Codex on Bedrock is designed for teams to "write, review, debug, and modernize code" through OpenAI's agent in environments where they already build and ship. The 5 million weekly active users figure puts it in the same bracket as Cursor and well ahead of most other AI coding agents in terms of active developer usage.
The Daybreak Roadmap
OpenAI also confirmed that Daybreak — its security-focused offering that includes cyber models and Codex Security — is coming to AWS next. The company described Daybreak as designed to "help cyber defenders see risk earlier, act sooner, and make software more resilient by design" through secure code review integrated directly into production environments.
That expansion would bring Codex's capabilities into vulnerability detection and code security workflows — a meaningful evolution beyond its current positioning as a general-purpose autonomous coding agent.

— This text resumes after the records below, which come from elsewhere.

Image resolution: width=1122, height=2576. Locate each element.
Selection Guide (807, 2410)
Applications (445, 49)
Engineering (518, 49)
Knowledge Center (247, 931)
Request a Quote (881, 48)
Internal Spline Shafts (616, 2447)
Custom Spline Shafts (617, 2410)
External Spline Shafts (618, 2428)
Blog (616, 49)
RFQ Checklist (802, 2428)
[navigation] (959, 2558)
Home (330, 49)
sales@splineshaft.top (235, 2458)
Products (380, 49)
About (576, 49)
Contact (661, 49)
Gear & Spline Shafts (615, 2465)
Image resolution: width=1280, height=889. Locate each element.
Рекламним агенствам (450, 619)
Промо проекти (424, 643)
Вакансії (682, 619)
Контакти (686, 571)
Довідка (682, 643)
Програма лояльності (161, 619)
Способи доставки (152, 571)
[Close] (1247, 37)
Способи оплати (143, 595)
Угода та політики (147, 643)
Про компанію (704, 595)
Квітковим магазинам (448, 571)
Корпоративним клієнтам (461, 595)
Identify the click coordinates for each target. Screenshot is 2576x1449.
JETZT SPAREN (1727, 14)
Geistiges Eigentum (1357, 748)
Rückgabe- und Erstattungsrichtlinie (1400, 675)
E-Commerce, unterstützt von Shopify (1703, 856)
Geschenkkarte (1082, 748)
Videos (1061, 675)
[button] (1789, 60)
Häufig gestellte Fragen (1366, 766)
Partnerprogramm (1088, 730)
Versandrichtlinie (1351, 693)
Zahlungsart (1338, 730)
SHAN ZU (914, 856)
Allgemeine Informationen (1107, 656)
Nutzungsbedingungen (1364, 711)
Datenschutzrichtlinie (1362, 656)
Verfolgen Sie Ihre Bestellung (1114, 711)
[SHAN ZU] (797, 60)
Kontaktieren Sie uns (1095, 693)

One early adopter signal: Autodesk has already noted it's evaluating how "frontier AI capabilities and AI-powered development tools on scalable, secure AWS infrastructure can help accelerate development workflows," citing the new Bedrock availability as the enabling factor.
What's Unconfirmed
OpenAI has not disclosed whether Bedrock pricing for Codex matches its direct API pricing or carries a platform markup. It is also unclear whether all Codex capabilities — including parallel agent execution, background task management, and custom Skills — are fully available on Bedrock at launch or whether the initial release is a capability subset. Developers planning production Codex deployments on AWS should verify the full scope in the Bedrock documentation before building against it.